Do We Rely Too Much On Imaging?
This is a question that is frequently asked each time an institution deliberates the need to expand imaging services. Do we need another CT or MRI machine? Or are we simply ordering too many studies?
Over the past 10 years, much has been written about radiation exposure due to medical imaging. Theories over cumulative radiation exposure and lifetime risks of cancer have gone as far as comparing radiation levels to nuclear reactor catastrophies or nuclear weapon detonations. However, there is still no national standard for the acceptable use of imaging studies. Why is that?
A brief investigation of the changes in medicine over the past 10 years will demonstrate a few reasons why we rely heavily on medical imaging.
- Federal hospitalization guidelines: CMS has placed significant focus on hospital admissions in an attempt to reduce cost and improve patient outcomes. As continued focus is placed on criteria for observation or inpatient status, the necessity for an accurate diagnosis has grown. This burden requires an increased amount of testing to be conducted in the emergency department prior to admission status selection, in order to be as accurate as possible and reduce errors.
- Surgical treatment: Surgery is steadily moving toward minimally invasive procedures and shorter hospital stays. Additionally, investigations into non-surgical treatments for previously surgical diseases continue (acute cholecystitis, acute appendicitis). Historically, these diagnoses were treated with hospitalization, further diagnostic evaluation, serial examinations, and ultimately surgical intervention. In today’s medical climate, diagnostic imaging is being required in the emergency department, in advance of admission, in order to ascertain a diagnosis and then decide if surgical intervention is warranted. This increases the need for robust access to imaging at all hours of the day to facilitate decision making. Gone are the days of admission for abdominal pain of unclear etiology and serial examination.

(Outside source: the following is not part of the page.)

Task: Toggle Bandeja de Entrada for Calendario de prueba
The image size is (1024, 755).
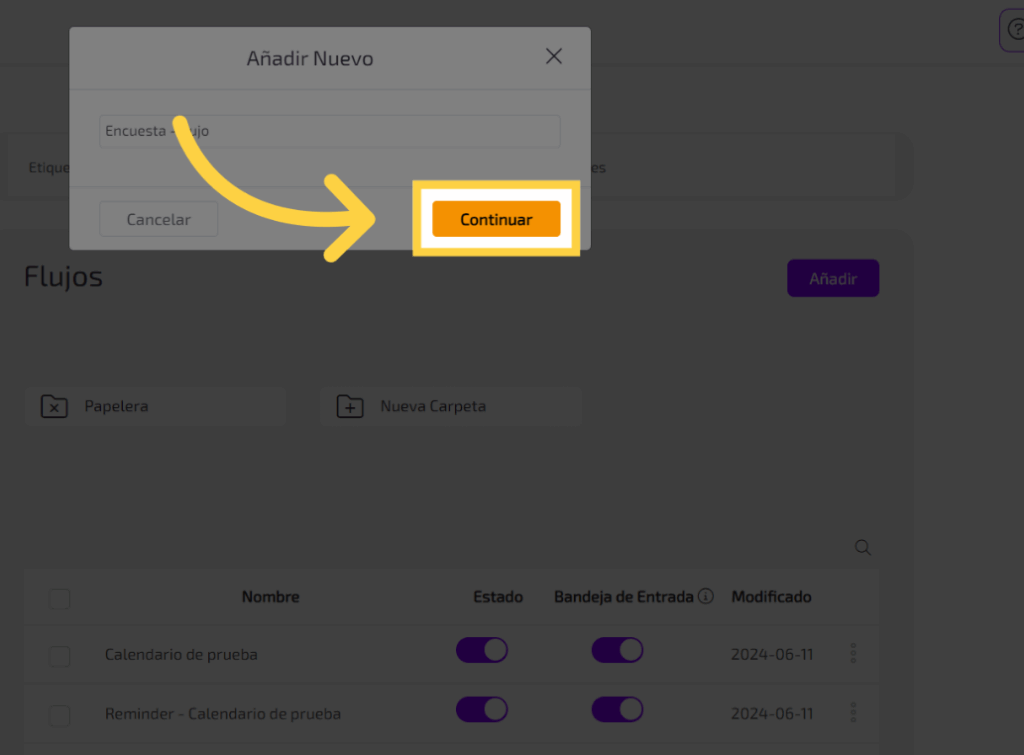Action: (617, 651)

- Hospital capacity: The number of hospitals and emergency departments across the country continues to decrease despite the increase in our aging population. This leads to the frequent occurrence of hospital crowding which causes many patients to wait to be seen and spend lengthy periods of time in the emergency department awaiting an inpatient bed. How does that effect imaging burden in the ED? An accurate diagnosis with exact definition of the extent of pathology dictates the treatment regimen and the options for outpatient therapy. As we struggle to find room for those who are very sick, anyone who may meet outpatient treatment criteria is pushed to that setting, but that requires accurate diagnostics.

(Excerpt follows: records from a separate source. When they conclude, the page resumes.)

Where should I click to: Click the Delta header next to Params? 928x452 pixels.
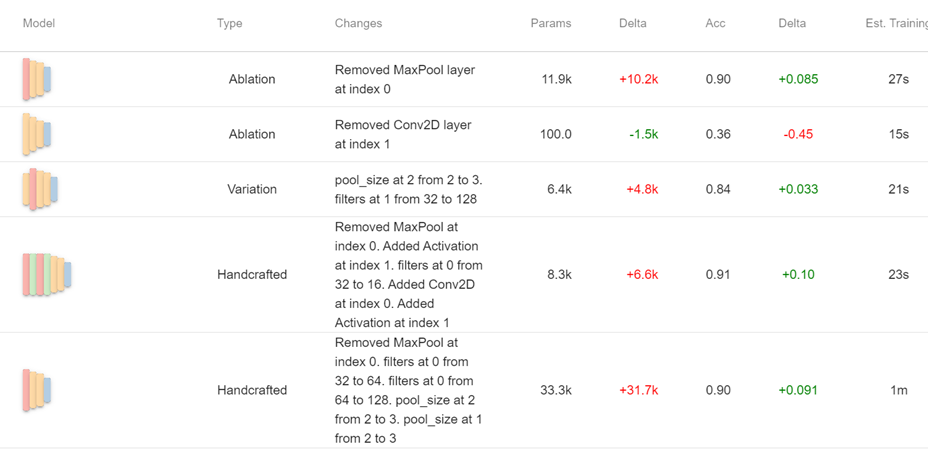pyautogui.click(x=633, y=24)
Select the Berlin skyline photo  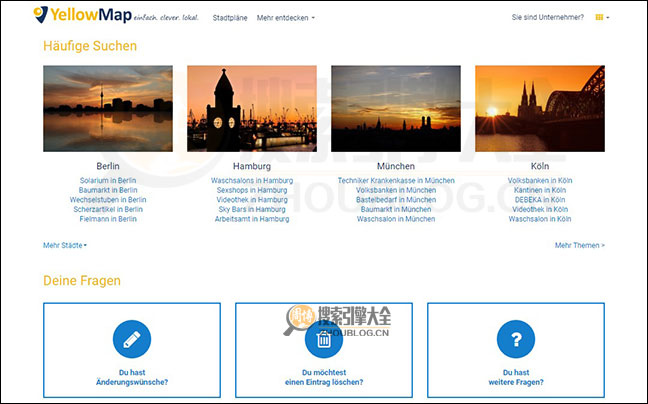click(108, 108)
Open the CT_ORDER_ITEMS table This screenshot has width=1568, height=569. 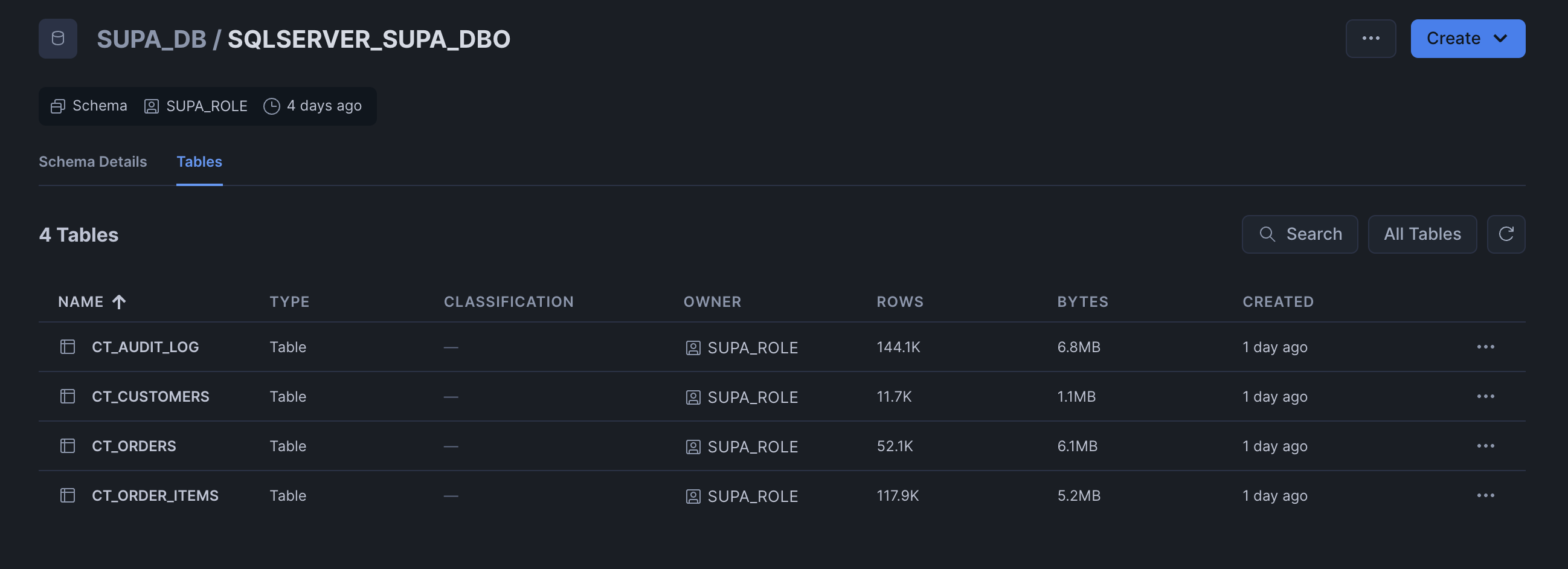coord(155,495)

- Special Designations: Many hospitals pursue advanced designations for special populations like trauma centers, primary and comprehensive stroke centers, geriatric centers, chest pain centers, atrial fibrillation centers, and pediatric centers. Some of these designations require a dedicated focus and commitment to prioritization of these populations and their diagnostic evaluation. Imaging plays a large role in trauma and stroke. Additionally, developments in stroke endovascular intervention have increased the reliance on CT perfusion imaging and CT angiography resulting in a greater need for rapid access to these modalities.
So, why not simply increase utilization of non-ionizing imaging studies? (i.e.- MRI and ultrasound) MRI is an excellent modality, but not well suited for the emergency setting. The test takes a relatively long period of time to perform, it is still far more expensive than most CT studies (both in required equipment and charges to the patient). And, it cannot be utilized on any patient with a metallic foreign body. Ultrasound, though less expensive, also takes a lengthy period of time to perform and requires extensive training on behalf of the technician resulting in significant variability in quality. This leaves us with a heavy reliance on the more rapid, readily accessible, and less variable imaging modalities, plan film and CT.

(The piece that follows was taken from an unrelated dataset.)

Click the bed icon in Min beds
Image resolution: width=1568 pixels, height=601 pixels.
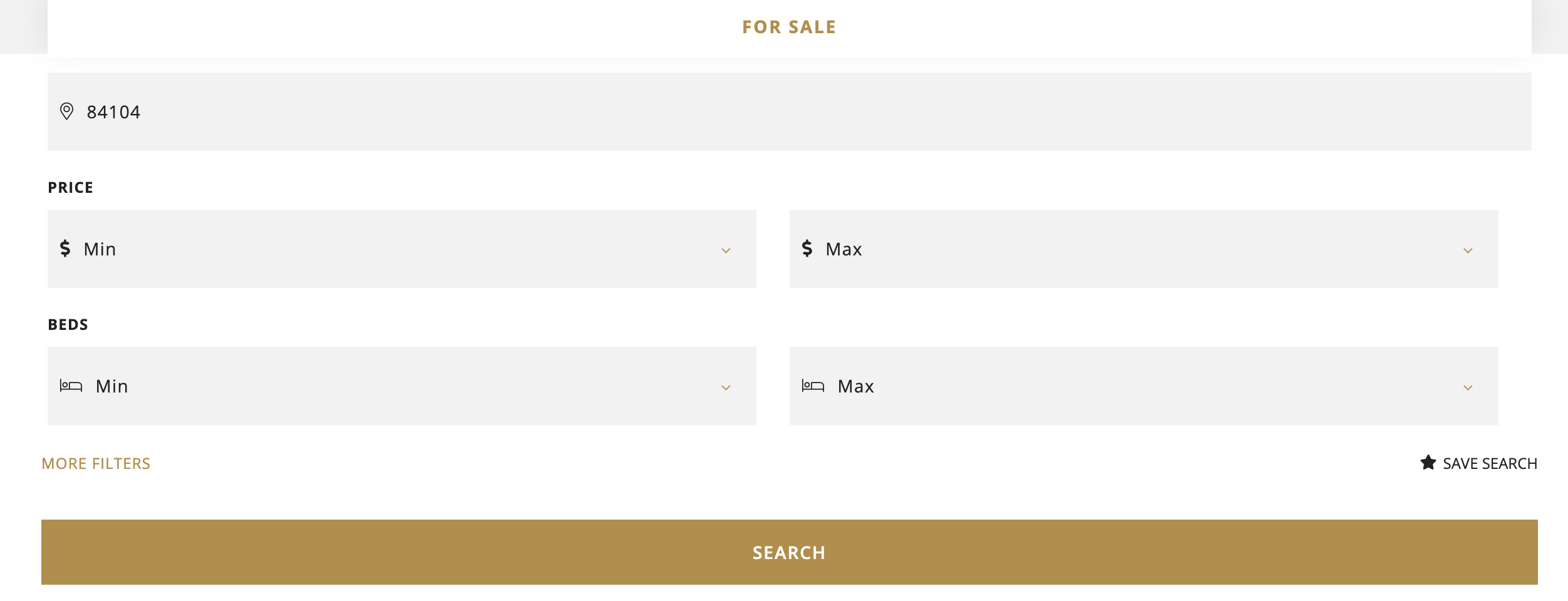tap(71, 386)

In light of the change in medical practice, it is expected that diagnostic imaging, of some sort, take place in most emergency department visits. If your department is struggling because of a lack of access to required imaging, you may hear discussion about the total number of tests being ordered. If that is the case, and examination of the distribution among the physicians in your own department is a good idea. This will likely reveal that there is less variability than expected amongst the physicians, but a higher total amount of imaging being ordered than expected based on old historical norms. In that scenario, review of the discussion above and the changes that medicine is facing may go a long way in helping educate those who are not familiar with the requirements necessary in an emergency department visit today.